El trabajo que han venido
realizando algunas de ellas en el campo de la arqueología en las últimas
décadas del s. XX son vitales para comprender la evolución que ha experimentado la investigación científica en España, sobre todo en el campo de la prehistoria.
Una de estas estudiosas es Mª Dolores Asquerino-Fernández Ridruejo, que empezó
su labor en la Universidad de Madrid y terminó su dilatada labor investigadora
en Andalucía, sin antes haber trabajado en otros puntos de la península. Mª
Dolores fue una gran renovadora de los estudios sobre el neolítico en
Andalucía, cuando apenas había registros, y estableció las bases científicas del
neolítico andaluz a partir de la evidencia arqueológica.
María Dolores terminó su
licenciatura en historia en el año 1966, con su memoria de licenciatura sobre “La
cerámica cardial en la península Ibérica” y su tesis doctoral sobre el
neolítico, bajo el epígrafe “El neolítico antiguo mediterráneo occidental”, dirigida por el profesor Martín Almagro Bosch.
Su período de estudio abarca desde el paleolítico superior hasta el neolítico. Dirigió excavaciones en: Mejorada del Campo (Madrid), Coveta Emparetá (Bocairent, Valencia), Cova de la Sarsa (Bocairent, Valencia), Penya Roja de Catamarruch (Planes, Alicante), Tossal de la Roca (La Vall d’Alcadá, Alicante), aunque su predilección por Andalucía fue clave en sus investigaciones; de hecho, pasaba sus veranos en Sanlúcar de Barrameda (Cádiz).
Una de sus excavaciones más
significativas se llevó a cabo en el yacimiento de “El Pirulejo”, al sur de Córdoba, en el sector de las Subbéticas.

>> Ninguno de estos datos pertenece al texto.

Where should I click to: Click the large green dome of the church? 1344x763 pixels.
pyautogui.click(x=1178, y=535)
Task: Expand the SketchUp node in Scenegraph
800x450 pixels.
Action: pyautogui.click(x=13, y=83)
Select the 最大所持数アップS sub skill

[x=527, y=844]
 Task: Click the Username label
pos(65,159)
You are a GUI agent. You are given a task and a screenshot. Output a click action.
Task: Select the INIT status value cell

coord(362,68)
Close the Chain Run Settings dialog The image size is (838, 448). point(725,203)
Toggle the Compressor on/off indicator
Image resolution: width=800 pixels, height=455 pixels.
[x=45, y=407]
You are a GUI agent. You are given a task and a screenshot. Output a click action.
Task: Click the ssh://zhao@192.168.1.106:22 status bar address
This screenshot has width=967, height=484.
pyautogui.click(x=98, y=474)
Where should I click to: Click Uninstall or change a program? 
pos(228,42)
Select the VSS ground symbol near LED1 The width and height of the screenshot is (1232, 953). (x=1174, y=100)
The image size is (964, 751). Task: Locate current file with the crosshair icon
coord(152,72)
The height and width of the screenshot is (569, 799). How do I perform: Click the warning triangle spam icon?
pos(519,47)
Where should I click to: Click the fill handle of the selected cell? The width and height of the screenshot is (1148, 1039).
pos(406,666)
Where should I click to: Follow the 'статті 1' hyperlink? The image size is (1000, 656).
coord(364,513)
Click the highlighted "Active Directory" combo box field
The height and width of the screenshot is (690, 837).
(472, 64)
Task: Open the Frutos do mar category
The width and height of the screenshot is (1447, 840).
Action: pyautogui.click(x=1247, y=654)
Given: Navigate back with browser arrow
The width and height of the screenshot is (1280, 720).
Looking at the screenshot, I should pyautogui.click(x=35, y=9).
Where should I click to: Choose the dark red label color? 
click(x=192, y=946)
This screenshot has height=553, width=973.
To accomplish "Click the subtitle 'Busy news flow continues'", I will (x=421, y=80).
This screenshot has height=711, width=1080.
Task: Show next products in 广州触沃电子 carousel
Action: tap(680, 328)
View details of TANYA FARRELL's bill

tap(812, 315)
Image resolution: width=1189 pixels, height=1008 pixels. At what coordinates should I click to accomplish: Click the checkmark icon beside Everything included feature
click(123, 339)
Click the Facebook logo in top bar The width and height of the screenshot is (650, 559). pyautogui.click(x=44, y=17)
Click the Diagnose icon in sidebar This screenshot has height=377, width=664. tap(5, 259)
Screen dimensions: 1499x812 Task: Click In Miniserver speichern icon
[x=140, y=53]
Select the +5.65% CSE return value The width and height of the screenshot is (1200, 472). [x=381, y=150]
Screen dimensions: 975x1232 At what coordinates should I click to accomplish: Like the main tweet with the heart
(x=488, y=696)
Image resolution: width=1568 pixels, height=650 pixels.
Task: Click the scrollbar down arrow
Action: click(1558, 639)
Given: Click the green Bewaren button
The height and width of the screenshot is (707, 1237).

Es un yacimiento al aire libre que abarca desde el paleolítico superior hasta el período magdaleniense. Realizó campañas en
1888 y en 2000-2001, en las que se recuperó un conjunto de piezas de arte mobiliar, tanto de piedra como de asta y hueso.
Con sus estudios sobre el
neolítico andaluz, puso en el mapa de dispersión numerosos yacimientos
adscribibles al epipaleolítico que antes no existían y nos permite determinar que no existió un vacío cultural en la zona, así como estudiar la transición de los cazadores-recolectores a las
sociedades productoras de alimentos.
Las facies Cocina, del
complejo epipaleolítico geométrico, que determinó la periodización propuesta por J. Fortea para el ámbito del Mediterráneo, se creía que no tenían correspondencia en Andalucía debido al vacío de investigación, pero con los estudios en la cueva del Nacimiento (Pontones, Jaén) se registró un epipaleolítico con un componente de industria geométrica en contextos de
cerámica del neolítico medio andaluz.
En palabras de uno de sus
alumnos, Desiderio Vaquerizo Gil, se detalla que: Mª Dolores fue una de las
mujeres más cultas y sensibles, mejor conversadora, apasionada por su trabajo y
capaz de transmitir esa pasión a quienes se lo proponía, docente consumada e
investigadora de lujo, amiga en lo bueno y en lo malo, leal y responsable, fiel
hasta la muerte misma…
Por toda su labor realizada en Córdoba, se le otorgó el Premio Juan Bernier de Arqueología y, a título póstumo, la Insignia de Oro de la Asociación Provincial de Museos Locales de Córdoba.
Referencias:
-Asquerino, M.ª D., 1985:
Materiales líticos de “La Fuente del Carmen (Zuheros)”. IFIGEA, II: 29-51.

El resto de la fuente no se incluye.